O próprio Obama evocou Martin Luther King (numa citação implícita) e contou a história de uma senhora de 106 anos que votou neste ano, embora tivesse nascido numa época em que ela não poderia votar por duas razões: por ser negra e por ser mulher. No entanto, em nenhum momento Obama deixou pensar que sua vitória fosse mais um episódio no caminho da emancipação dos negros americanos.
Essa diferença entre os dois discursos talvez seja crucial para entender o que separou os dois candidatos e fez de Obama o preferido pela imensa maioria dos jovens (de todas as etnias). McCain entendeu a vitória de Obama na perspectiva da luta de uma minoria. Mas Obama não foi o candidato de uma minoria, ele foi um candidato pós-racial, ou seja, o candidato dos que pensam que as divisões étnicas não fazem sentido. Por isso, ele seduziu os jovens.

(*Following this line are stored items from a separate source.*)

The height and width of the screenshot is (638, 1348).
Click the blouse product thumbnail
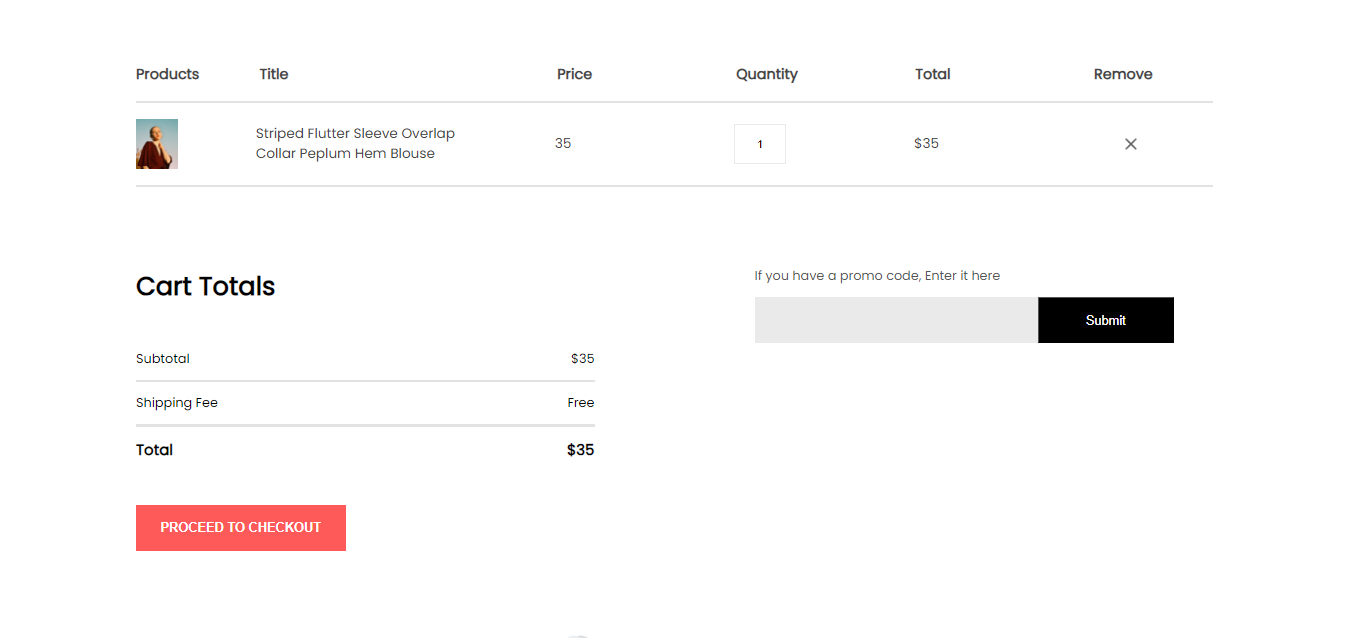point(157,144)
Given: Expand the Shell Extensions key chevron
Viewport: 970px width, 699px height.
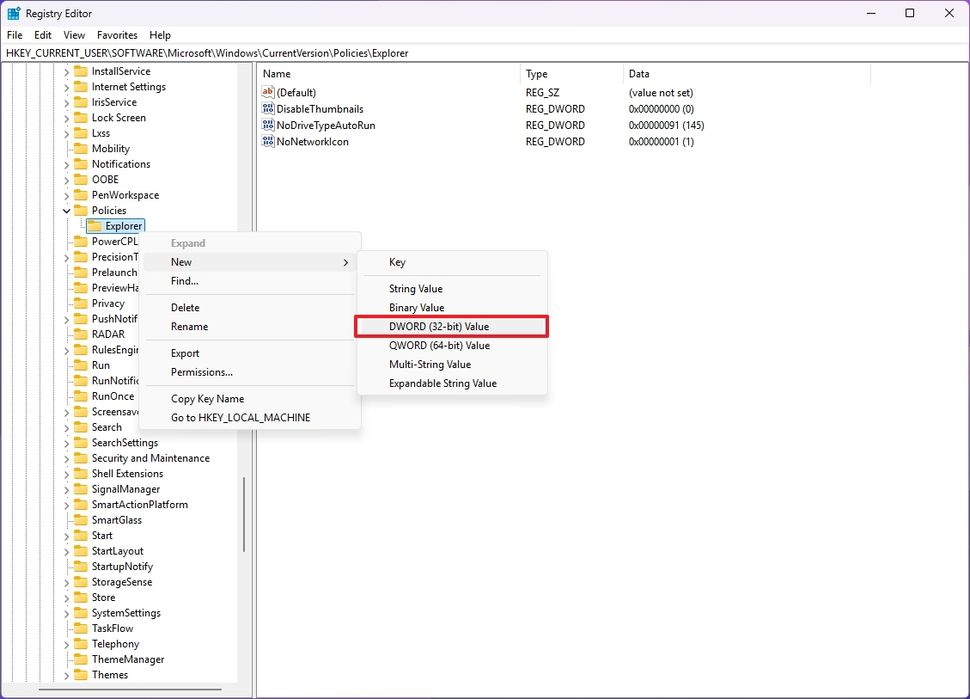Looking at the screenshot, I should click(x=66, y=473).
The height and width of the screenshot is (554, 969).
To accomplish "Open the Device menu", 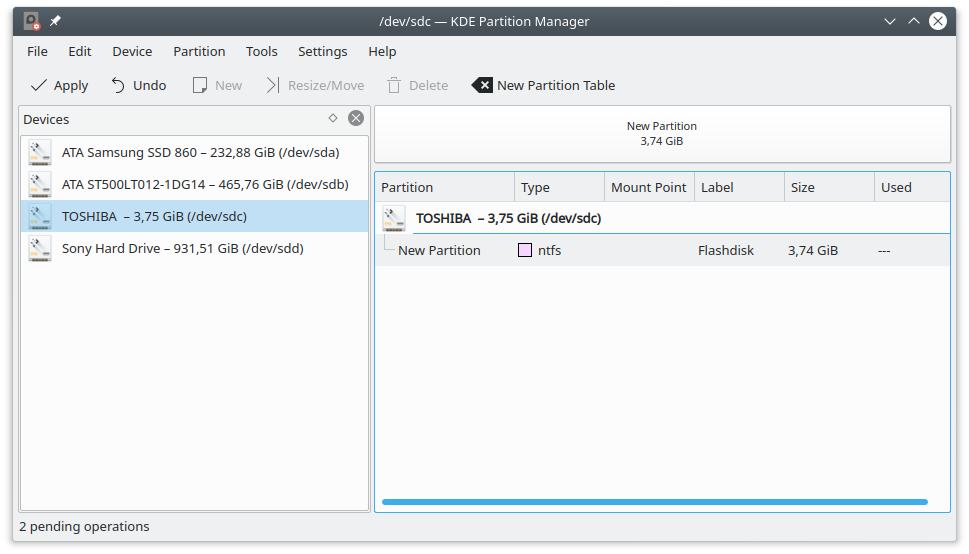I will tap(132, 52).
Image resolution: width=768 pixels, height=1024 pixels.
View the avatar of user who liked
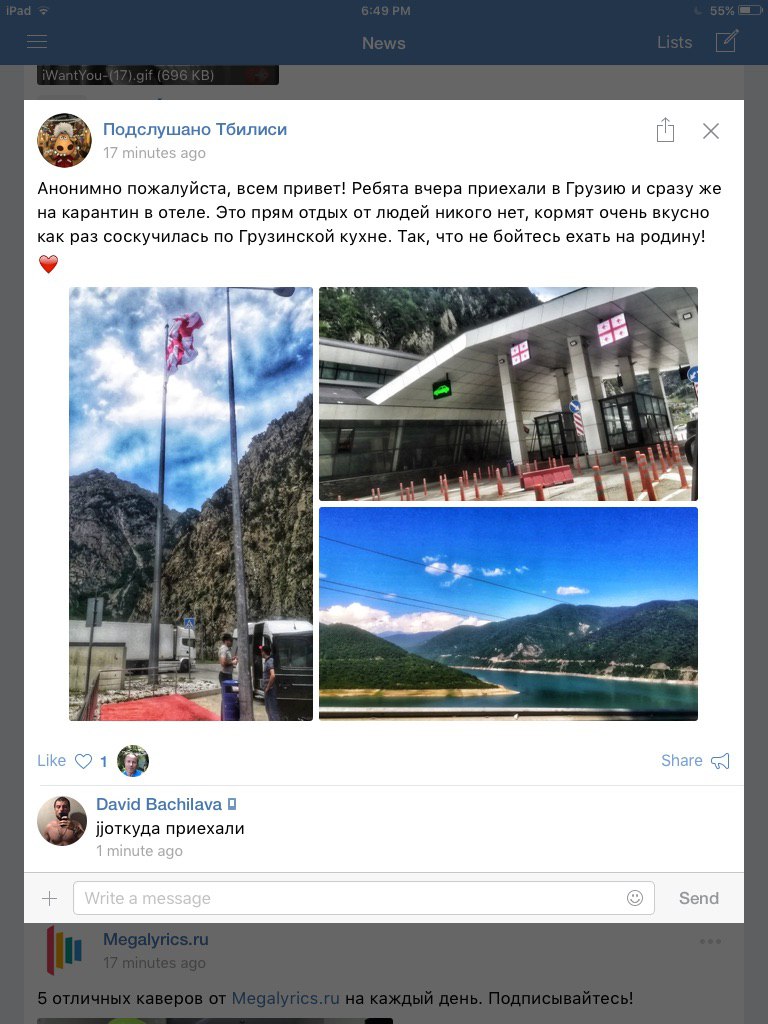(133, 761)
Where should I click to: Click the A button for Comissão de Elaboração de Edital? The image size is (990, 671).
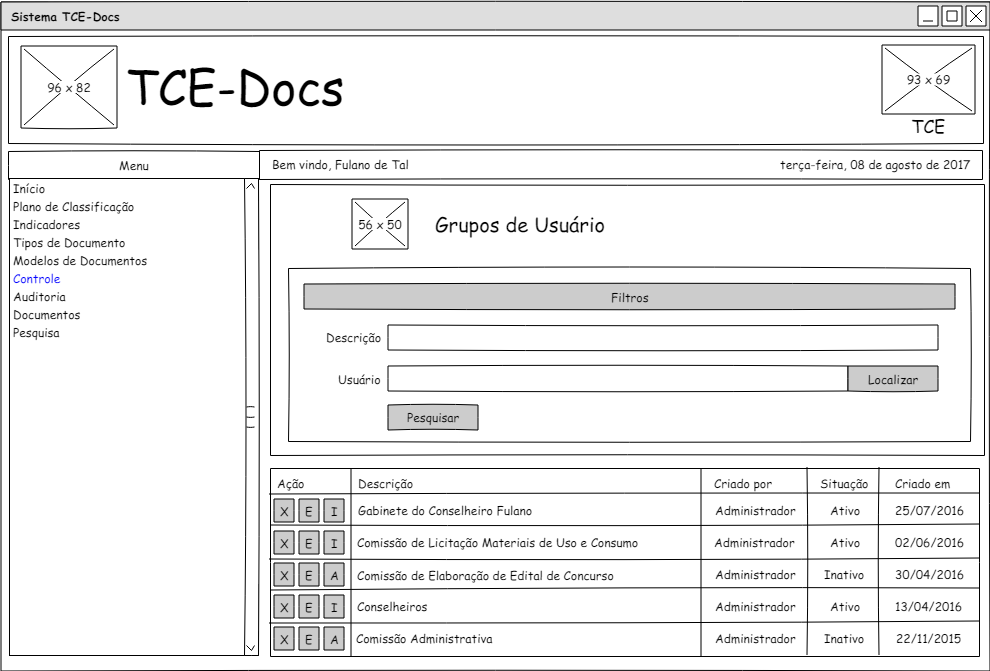pyautogui.click(x=334, y=576)
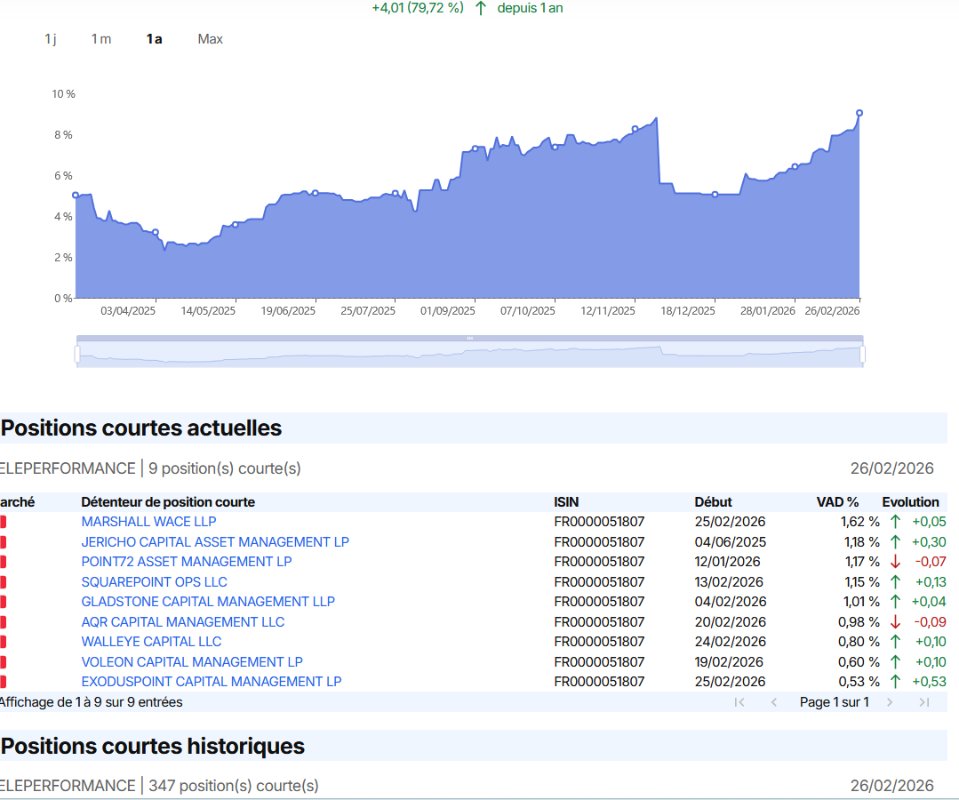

Outro exemplo. McCain notou que a vitória de Obama devia ser motivo de orgulho para os afro-americanos. É uma declaração simpática, mas que perde de vista o essencial: a vitória de Obama foi (está sendo) motivo de orgulho para todos os americanos.
Na noite do dia 4, em Nova York, a festa durou até o amanhecer. Fora os lugares canônicos (Times Square, Harlem), por todas as ruas havia gente se abraçando -indivíduos de todas as etnias e, como se diz aqui, de todos os estilos de vida. Eles não celebravam a chegada de um negro à Presidência: eles celebravam a volta, enfim, do orgulho de ser americano.
Um comentarista da CNN constatou: "Não sei se existiu um momento na nossa história em que, como hoje, podemos sentir o orgulho do que conseguimos como nação". Bill Bennett notou que existiu, sim: foi a vitória na Segunda Guerra Mundial. O comentador observou, com razão, que desta vez foi menos trabalhoso... Bom, apesar de ter sido menos trabalhoso, como se diz no Brasil, "demorou".
Em suma, a vitória de Obama é, para McCain, um momento da emancipação dos negros. Para os eleitores de Obama (brancos, negros, etc.), ela é muito mais do que isso. De que se trata?
Para entender, é bom considerar o começo do discurso de Obama, em que ele apresenta sua vitória como a melhor resposta a todos os que podem colocar em dúvida o verdadeiro poder dos EUA, que não é o do dinheiro nem o das armas, mas o poder dos ideais americanos (democracia, oportunidades para todos, esperança...). Ou seja, a chegada de Obama à Presidência redefine a liderança dos Estados Unidos como liderança ideal. Era, obviamente, o que a maioria dos americanos queria.
Mais uma observação. Ao longo da campanha, Barack Obama mostrou nervos de aço; ele nunca perdeu seu "cool". No discurso de vitória, Obama reservou uma frase aos que "querem despedaçar o mundo": "we will defeat you", nós derrotaremos vocês. Seu tom absolutamente calmo, quase um grau zero da oratória, me fez pensar que é melhor não brincar com Obama.
Enfim, pergunta: os EUA acordaram diferentes, na quarta-feira depois da eleição? Um pouco. Na esquina da 34 com a oitava, um senhor negro pedia esmola tocando um pequeno teclado. Alguém deixou cair um dólar no copo de papel previsto para isso. O velho músico agradeceu. O passeante parou e replicou: "Sou eu que lhe agradeço por ter me feito sorrir". Nunca vi nada igual em Nova York.
Claro, é um estado de graça que não vai durar muito (já vimos isso nos dias depois do 11 de Setembro). Mas algo talvez permaneça: o sentimento de uma comunidade que está acima de seus fragmentos. Não seria pouca coisa.